New crowd game yin-yang xchange

Really? I thought Yin-Yang was fairly light-hearted and fun. One of the more enjoyable games in the series.

That may well be the case - in fact, the reason I tried it was because it was commonly cited here as the best title in CROWD’s X-Change series, so I figured it would be a decent enough introduction.

Anyway I wrote a post about it a little while back in another thread here, it basically summarises my impression of the game:


I hated X-Change Alternative. The first few moments of the game sort of served to mislead me into thinking it might have some substance. Boy was I wrong. The protagonist and most of the characters irritated the heck out of me and the ones that didn’t seemed to do a pretty drastic personality shift in the H scenes, which themselves were pretty terribly uninspired. Given how everyone in the game was so instantly accepting of the protagonist’s transformation, given how it caused so few of the logistical issues that you’d expect (and, fleshed out, could have been an interesting angle to explore) I don’t see why they bothered making this a gender-bender game in the first place when they could have just made the protagonist female. Although I guess it probably wouldn’t make it any better of a game. Why does the protagonist take the incredibly dubious medicine in the first place (other than the fact that it is obviously necessary to continue the plot.) Why do none of the characters have motivations that make any sense at all and seem to occasionally forget why they were written into the game in the first place? I still don’t see any reason why this was made a gender-bender title to begin with- the flashback stuff at the start hinted at something but from my experience the game forgot about it entirely after the first two hours. If I had to group everything into one problem, I’d say it’s this: lazy writing. When effort is not put into the crafting of an eroge, I don’t feel inclined to put in the effort to read it. The H scenes themselves suffer from a similar problem where the writer basically decided ‘yeah, okay, not writing this, so I’ll make this scene 10 lines long and just say blah blah blah continued for the next three hours’- great, okay. I probably wouldn’t want to read a three hour long H scene either but what the hell, why even bother including H scenes if you don’t even care to really write them. It sort of reminds me of the whole ‘and then this and that happened’ writing cliche. It’s incredibly lazy writing. Not that it’s just the H scenes that do this in XCA- plenty of other scenes are just handwaved away in the same fashion- but the H scenes are the most obvious and most prevalent.

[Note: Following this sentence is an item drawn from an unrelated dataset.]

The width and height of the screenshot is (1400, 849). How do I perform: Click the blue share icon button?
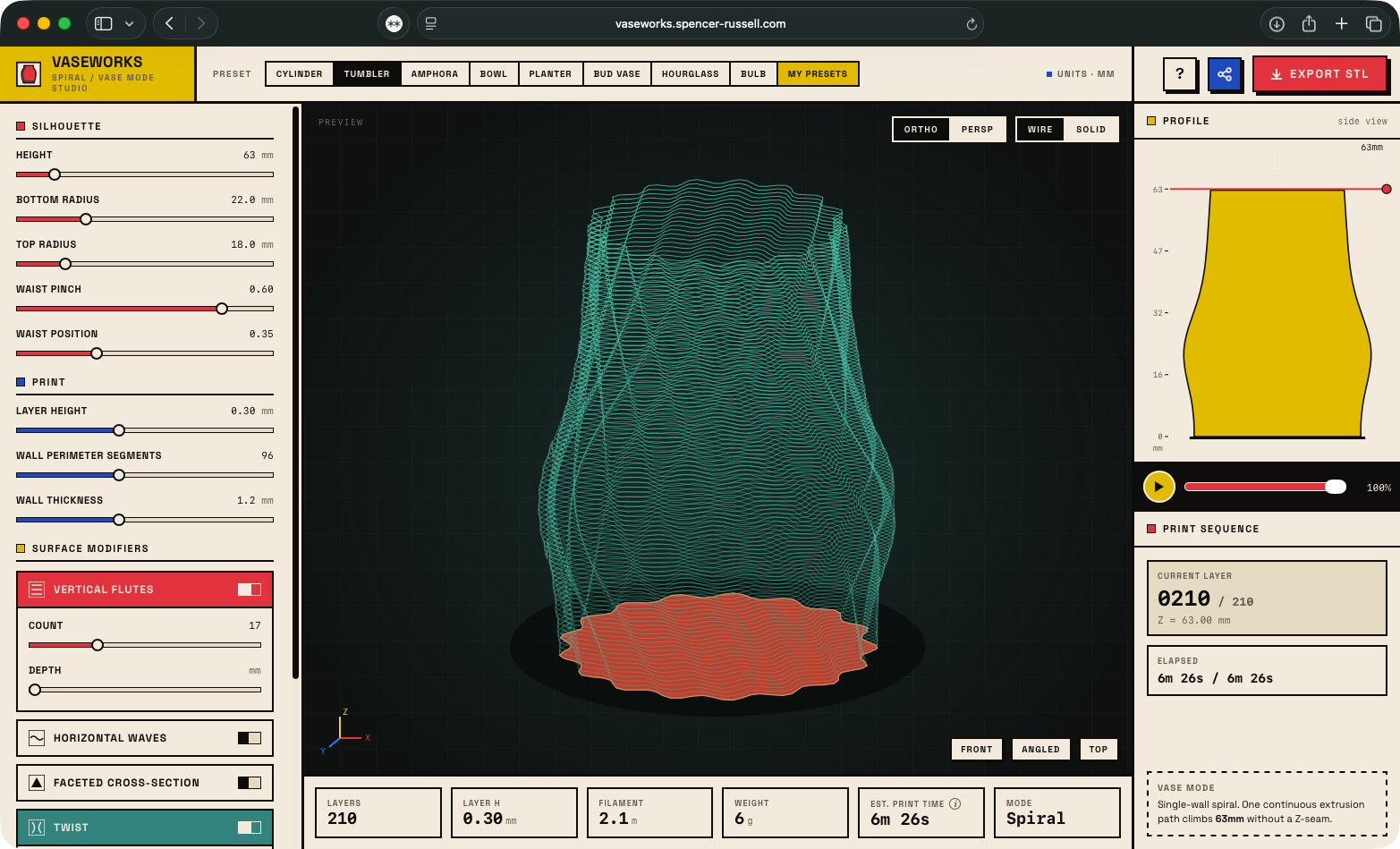tap(1225, 74)
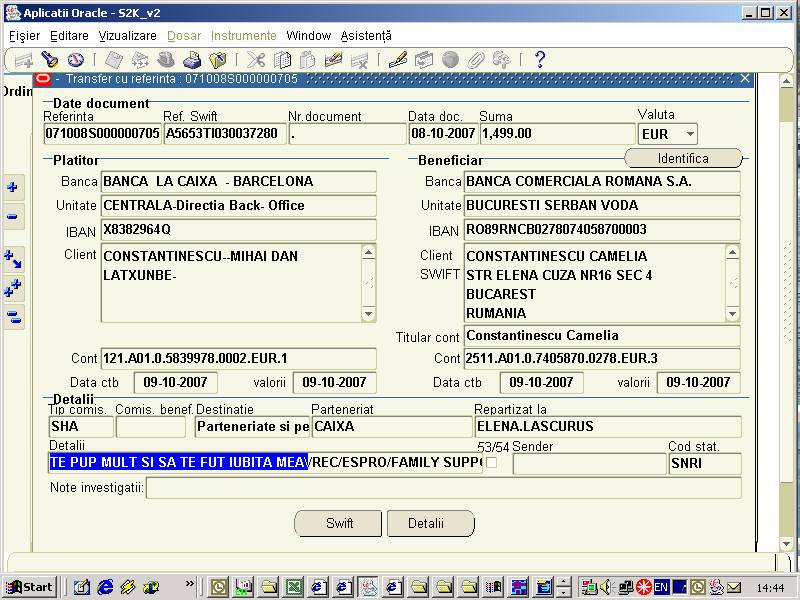Click the Note investigatii input field

tap(444, 488)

Other issues besides the writing seem fairly minor, but the game also pretty drastically skipped on production values whenever it could. The CGs are fairly AliceSoft-y in that while there’s a decent number of them, there’s no sub-CGs/differential CGs for most of the base CGs; therefore, for most of the time the CG you’re looking at doesn’t match the text you’re reading at all. The engine the game runs on is also incredibly clunky and feels like it was made in 1998. Non-antialiased text, slow fades, unresponsive menus and a tendency to crash a lot.


I guess my overall position is that I don’t know what XCA was supposed to be. If it was supposed to be a drama dealing with the issues inherently associated with suddenly turning into a girl, it failed at that by not milking it of any of its dramatic potential. If it was supposed to be a nukige, it failed at that because the H-scenes were shit.

When XCA2 goes on sale at a heavily discounted price (e.g. 999? again) I might pick it up because it does have a considerably higher EGS score (and much higher relative scenario POVs). Probably not going to try any of the original games though.

It’s a comedy. If you try to take anything in it seriously, you’re missing the point.

Honestly, I don’t care for XCA2. Get three methods for quality.